I had that hair once. I marvel at old photos. At the time, I didn’t realize or appreciate how much hair I actually had.
I do what I can to hide what is happening. I had my hair cut shorter to make it appear thicker. I part it a certain way. My hairdresser styles my hair frequently, blowing it out with a big brush. I am beyond grateful to her.
Still, I worry about others noticing my hair loss, about what my head will look like tomorrow, next week, next year. When I commit to a social engagement months away, one of the first things I think about is what my hair will look like by then.
For a long time, I’ve kept my secret close to me. But it’s been exhausting. I may not be at the point of my hair loss being that noticeable, but I know one day it will be. What then? I am afraid it will send me back into that dark place.
For women with genetic hair loss, the options are limited. We can use Rogaine (which works on some people but only for as long as it is applied), take medications that will suppress our levels of testosterone and increase our levels of estrogen, or look for something cosmetic like a hair piece. We are desperate for a solution.

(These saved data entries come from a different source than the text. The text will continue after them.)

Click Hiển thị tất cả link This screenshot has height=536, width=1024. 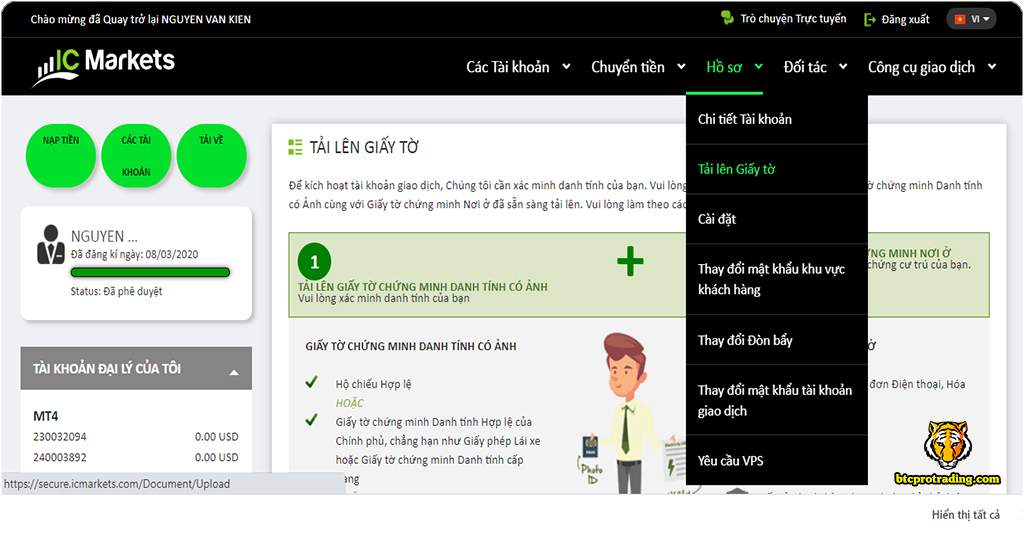tap(965, 514)
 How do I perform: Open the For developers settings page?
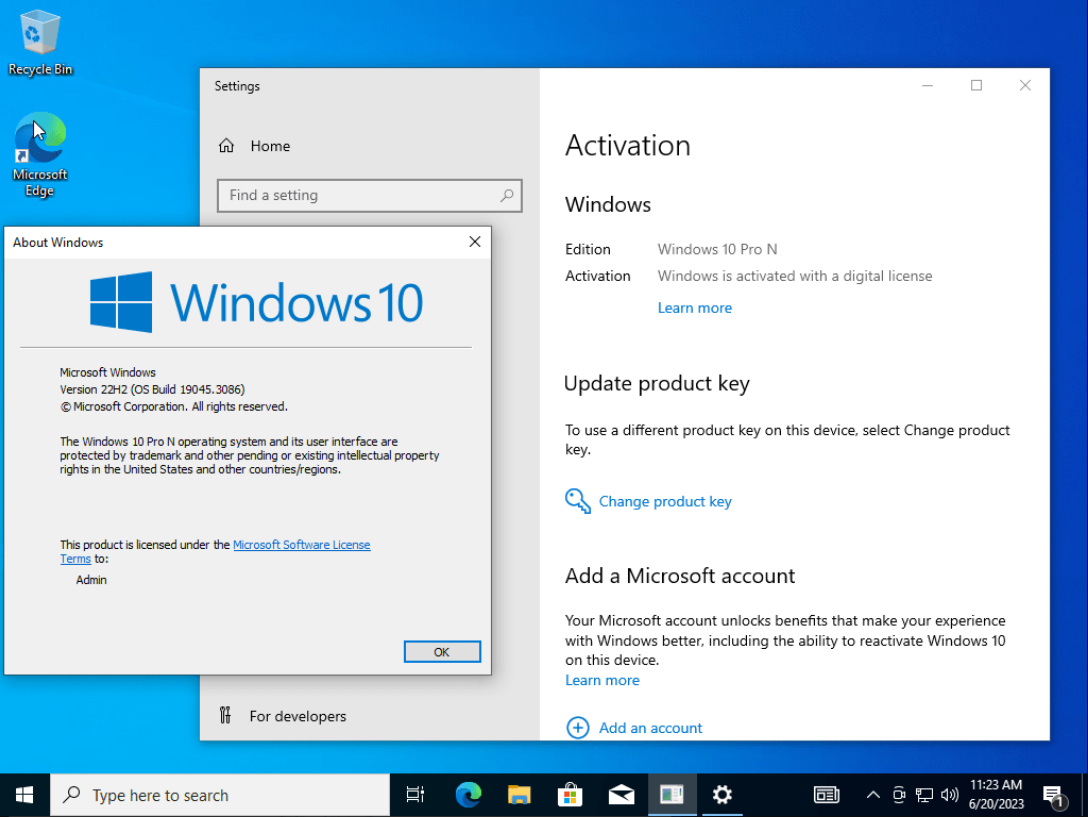(297, 716)
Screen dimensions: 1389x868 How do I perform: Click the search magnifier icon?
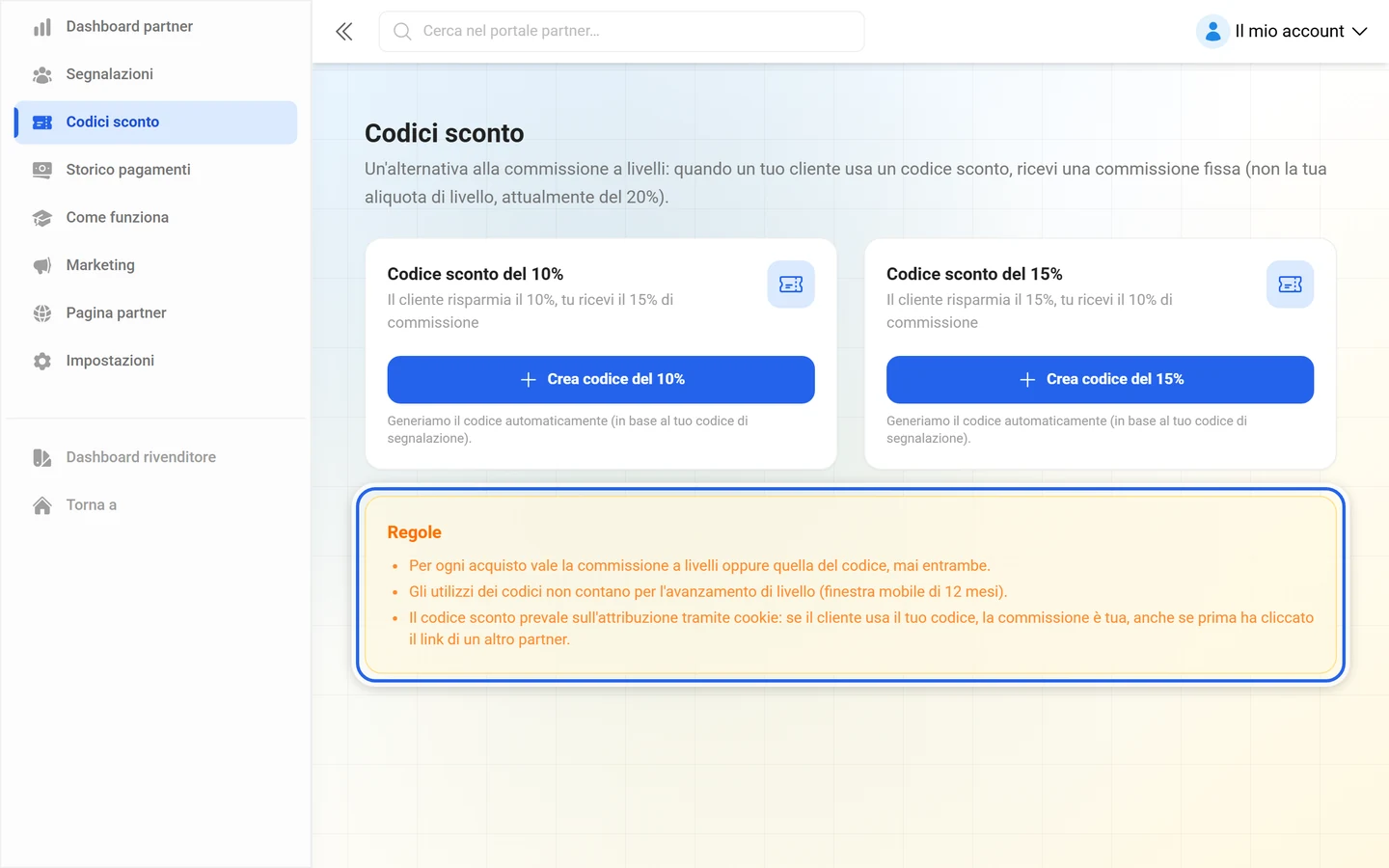[x=402, y=31]
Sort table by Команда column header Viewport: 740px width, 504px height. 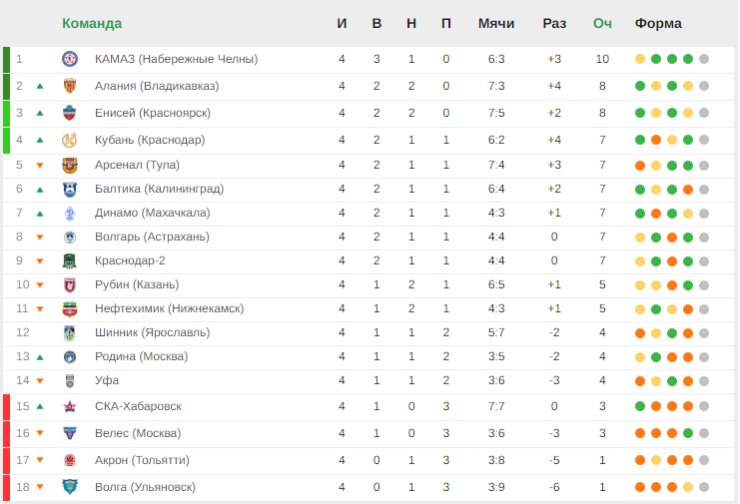click(x=92, y=23)
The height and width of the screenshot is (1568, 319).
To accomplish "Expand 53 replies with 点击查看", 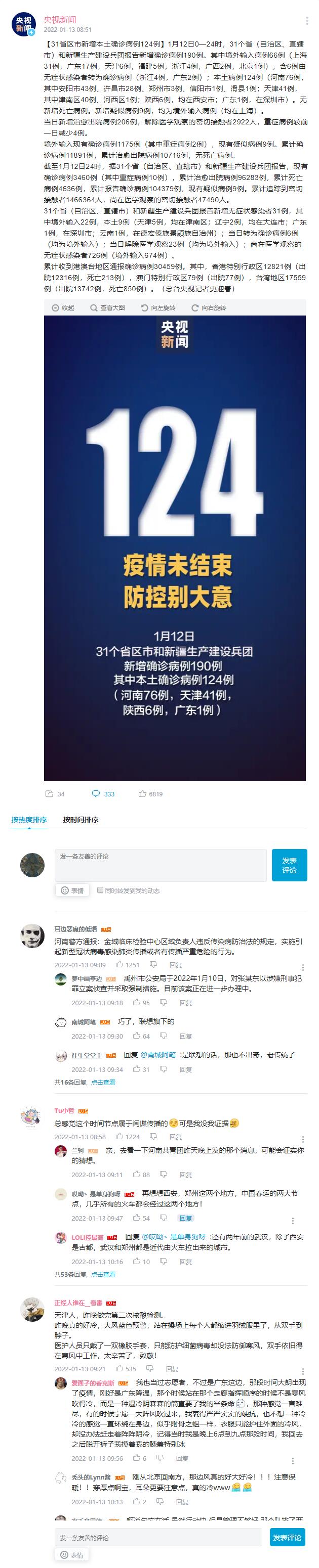I will tap(103, 1273).
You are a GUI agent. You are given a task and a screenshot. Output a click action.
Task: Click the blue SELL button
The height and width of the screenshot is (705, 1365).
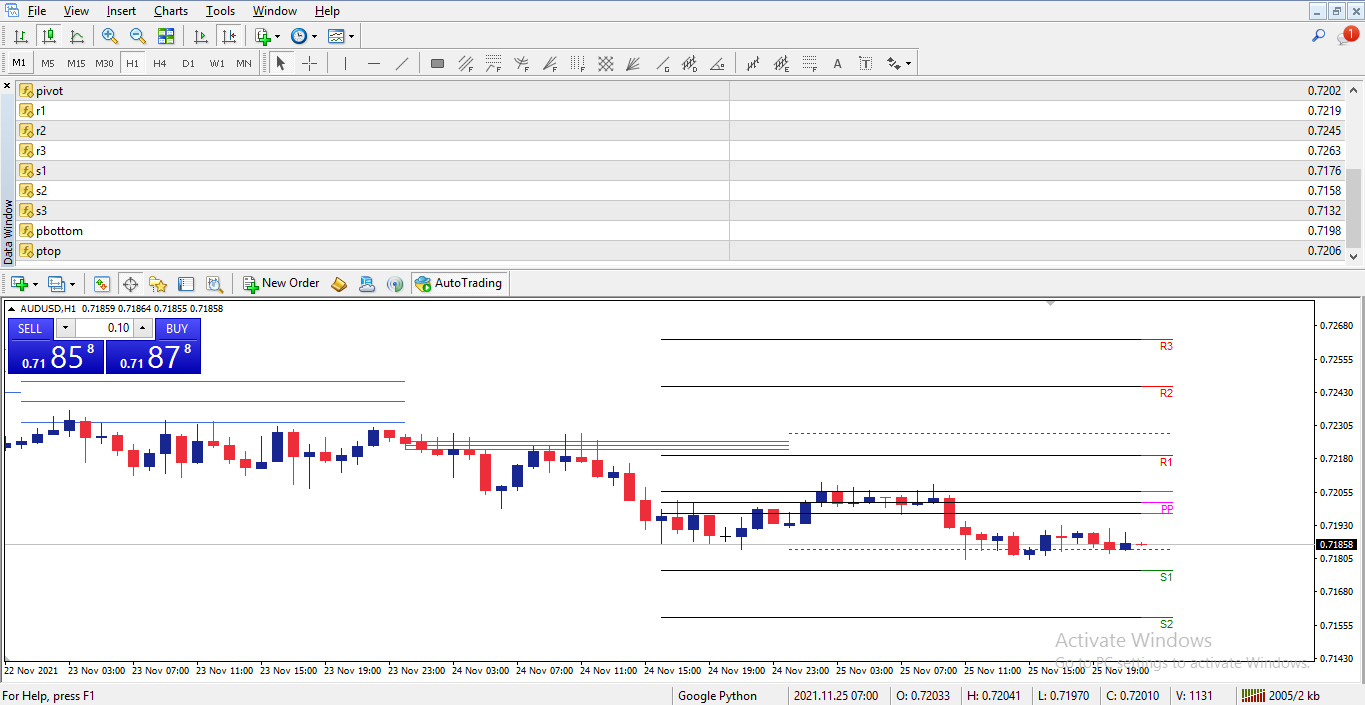(30, 328)
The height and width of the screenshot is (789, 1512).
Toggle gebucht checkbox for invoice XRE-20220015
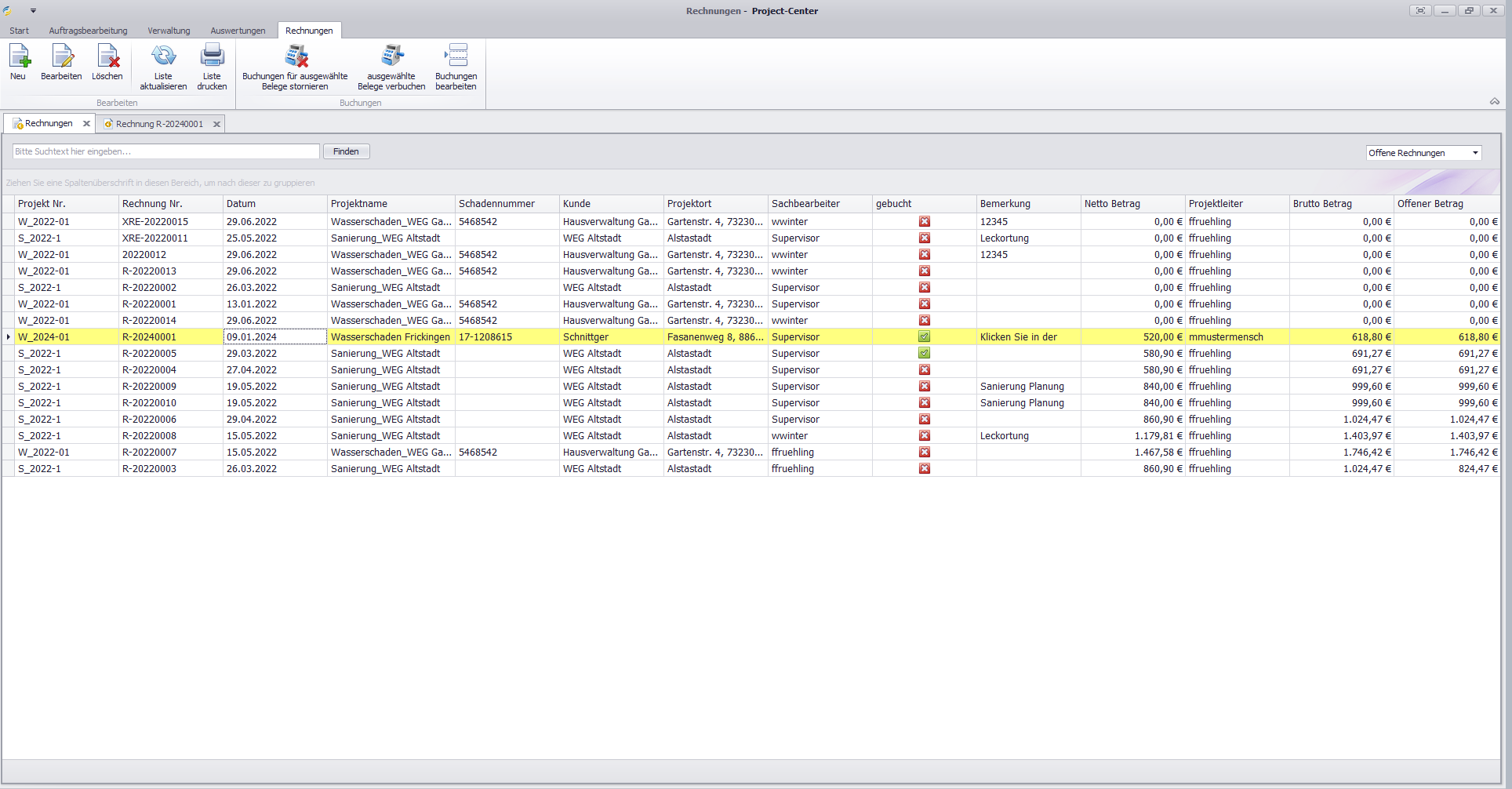[925, 222]
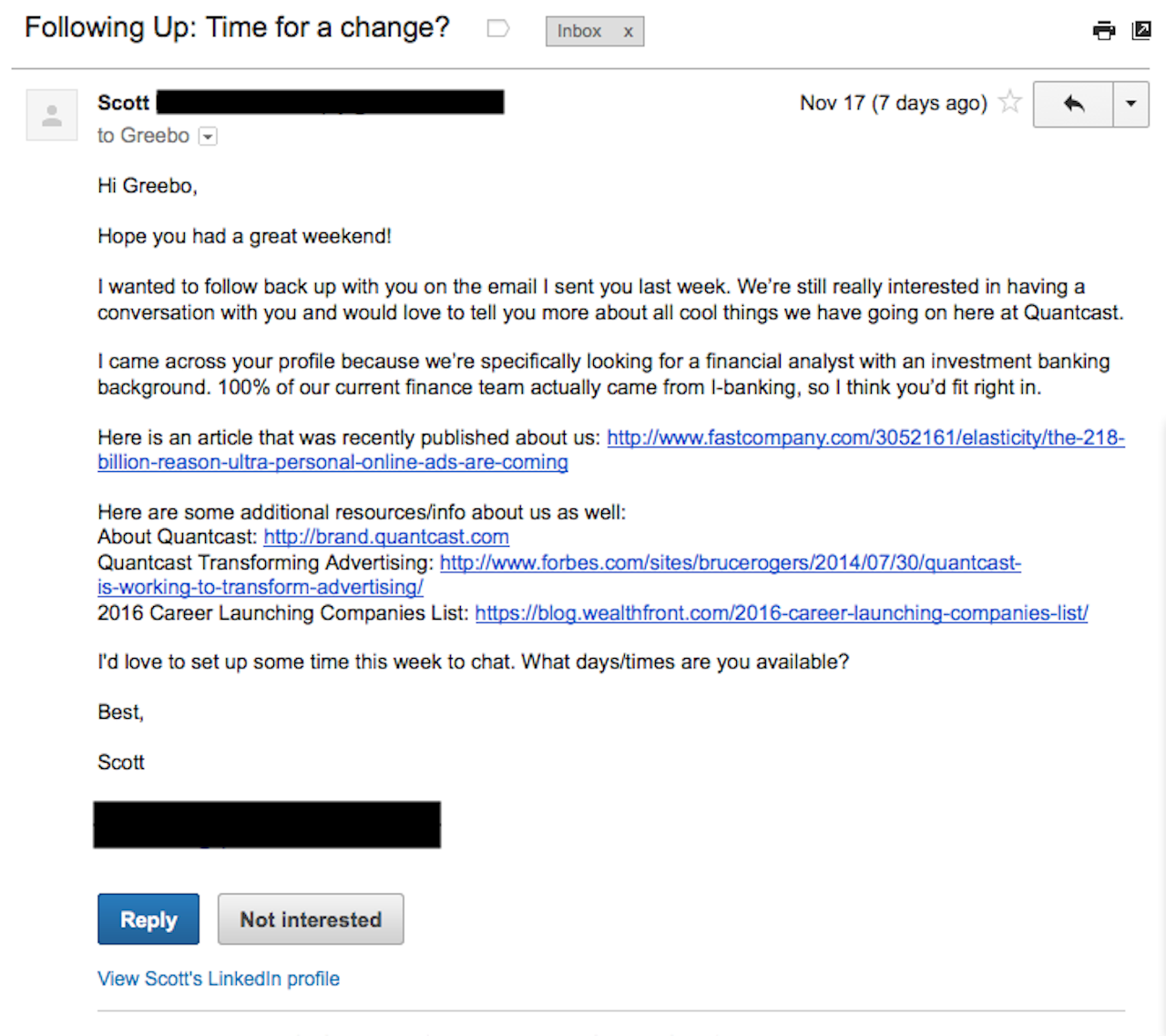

I’ve lost faith in the medical establishment. I’ve been dismissed by cavalier doctors who undoubtedly looked at my head of hair and thought I was crazy. Everyone loses hair, they said. That’s true. But for most people, that hair grows back. I knew all along that my situation was different; my follicles were dead. I just wish I hadn’t been right.
I’m grateful I don’t have cancer or some other life-threatening illness. Yet this has cut me to the core. My 7-year-old daughter knows not to touch Mommy’s “delicate” hair and asks why I frequently wear baseball caps.
At the grocery store, at church, at the mall, I notice other women with genetic hair loss. We are a sorority of suffering sisters.
My hair is still falling out. In fact, lately it seems to have increased. It still makes me sad, but I know I have done everything in my power to remedy it. It’s time to stop fighting and to accept the cards I have been dealt.
I know I’m making progress. I have transitioned from hysteria to detachment. I no longer cry about my hair loss. I am loath to give this any more power. This is part of who I am. I shouldn’t be ashamed, but somehow what is happening makes me feel less than the person I used to be.
I am more than my hair. At least that’s what I constantly try to tell myself.